Mortgages and auto loans are generally secured installment loans. If you default on your mortgage, your lender may eventually foreclose on your home. And, if you repeatedly neglect payments on your car loan, the lender might repossess your car. 

Unsecured loans 

Unsecured loans are not backed by any collateral. Still, failure to pay comes with consequences. In certain circumstances a lender (or debt collector) can sue you for the amount owed. And the court, in some specific instances, may be able forcibly put a lien on your assets or garnish your wages. 

Student loans are unsecured, as are most credit cards and personal loans. In some cases though, you may find it easier to be approved for credit if you opt for a secured personal loan or secured credit card

Pros & cons of installment loans 

Like all forms of credit, installment loans come with their own advantages and disadvantages: 

Advantages of installment loans 

One of the most appealing features of an installment loan is its predictability. In general, your installment loans come with a fixed repayment schedule. So, you’ll pay the same amount on the same date each month until the term of your loan expires. 

As a result, you know upfront exactly when your loan ends and how much you’ll pay each month toward your debt. Having that information makes it easy to budget for your loan. 

Furthermore, installment loans offer a sound means of covering some of life’s biggest expenses — a new home, college tuition, house renovations, a car, and more. And you can use multiple loans over time to support your family’s goals. 

Disadvantages of installment loans 

Credit cards and lines of credit allow you to withdraw funds as often as needed. But installment loans offer a one-time transfusion of cash. So, if you find yourself needing more, you’ll need to apply for another loan or use revolving credit you already have. 

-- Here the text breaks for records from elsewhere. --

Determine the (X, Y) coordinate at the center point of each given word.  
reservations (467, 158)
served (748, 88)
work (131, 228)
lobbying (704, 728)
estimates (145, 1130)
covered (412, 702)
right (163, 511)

Unlike existing lines of credit, getting a new loan means going through the application process each and every time. You’ll have to fill out forms, supply documents, and wait for approval before the money arrives. 

And most loans come with fees. So, whenever you borrow money, you’ll likely cover the cost of a credit check and pay an origination fee, at a minimum. Some loans include a prepayment penalty, which charges you a fee for paying off your loan ahead of schedule. 

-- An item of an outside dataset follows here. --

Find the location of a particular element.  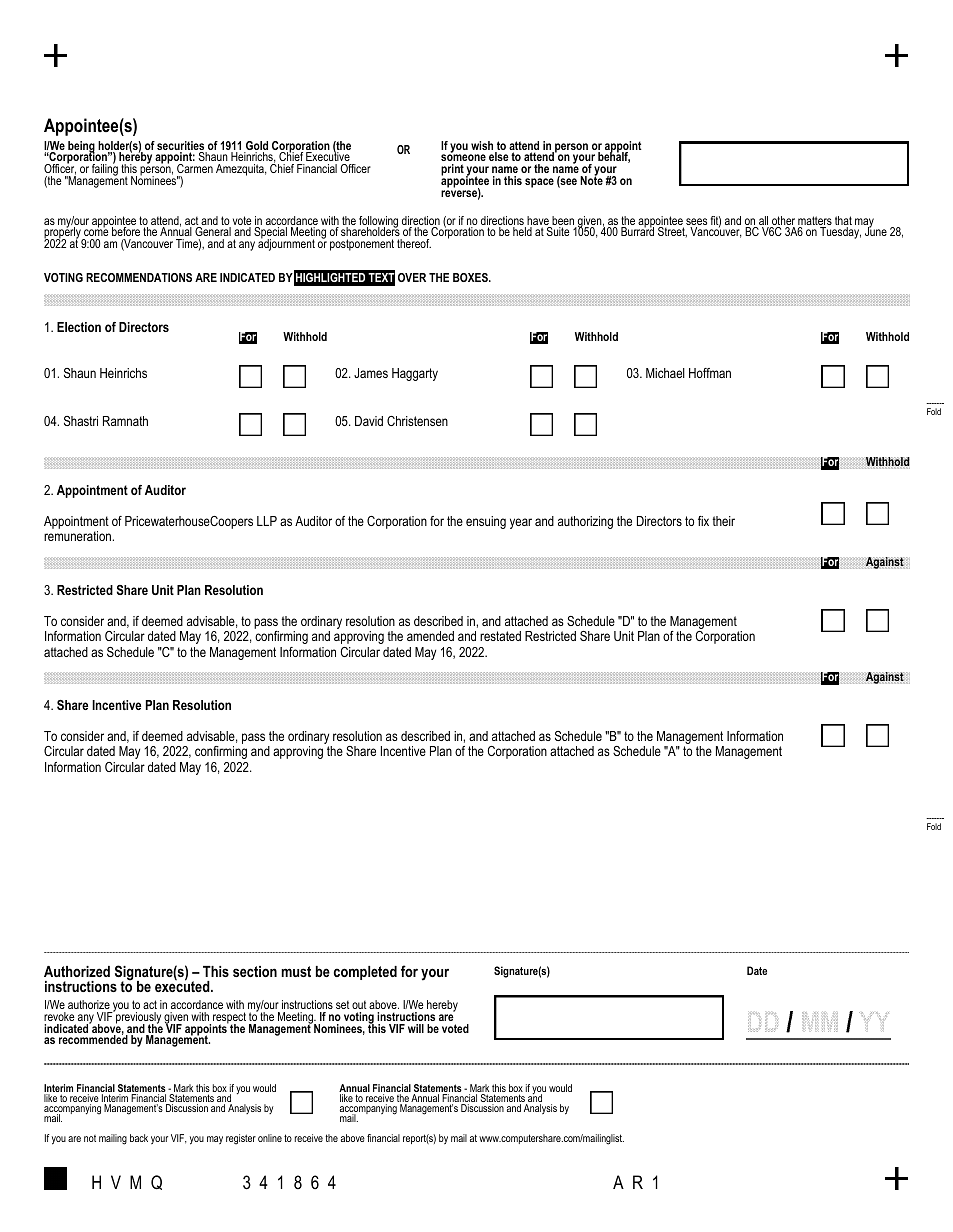

remuneration is located at coordinates (77, 536).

Ready to take out an installment loan? 

If you’re thinking of using an installment loan of any kind, you’ll want to avoid potential obstacles along the way. Follow these steps to worry-free financing: 

  1. Choose the right type of financing. Is a loan really the right type of financing for you? Weigh your needs against the benefits of both loans and revolving forms of credit. 

  1. Comparison shop. Not all installment loans are created equal. Before you commit, compare multiple lenders and the loan options offered through each. 

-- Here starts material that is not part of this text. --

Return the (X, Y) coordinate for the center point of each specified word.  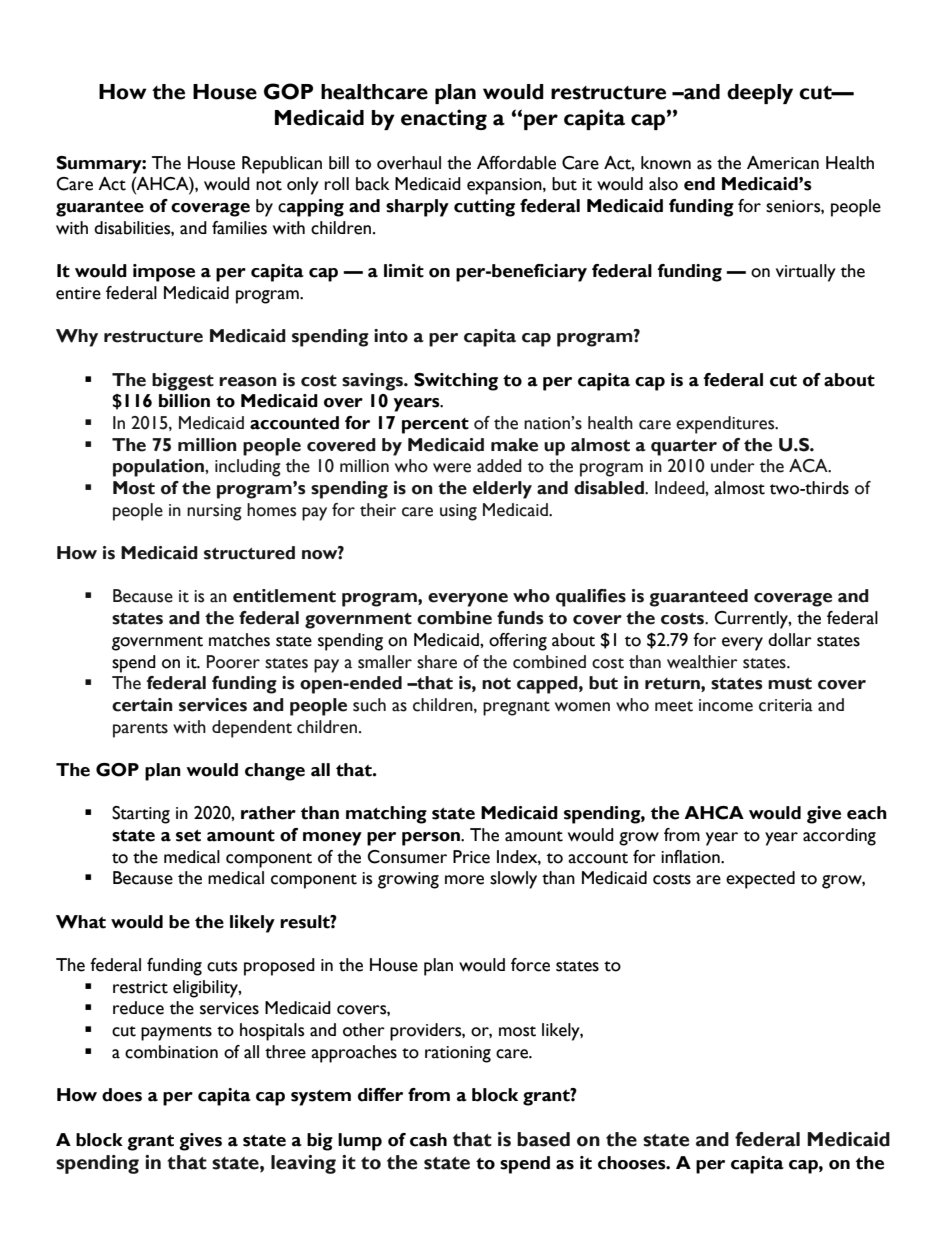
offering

  1. Prepare your credit. Generally speaking, you’ll have easier loan approval and better loan options if you have great credit. So, use the time before you apply to improve your credit history and credit score as much as you can. 

  1. Get prequalified. Before you apply, go through the quick process of loan prequalification. You’ll get an estimate for what your lending options may be without any impact to your credit score. 

  1. Submit your application. Once you’ve selected your loan, gather your documentation, fill out your forms, and submit your loan application! 

Odds are, you’ll have at least one installment loan during your lifetime. Understanding the basics of these loans can help you make smart choices about your financing options, so you can make the most of your money while pursuing your big financial goals.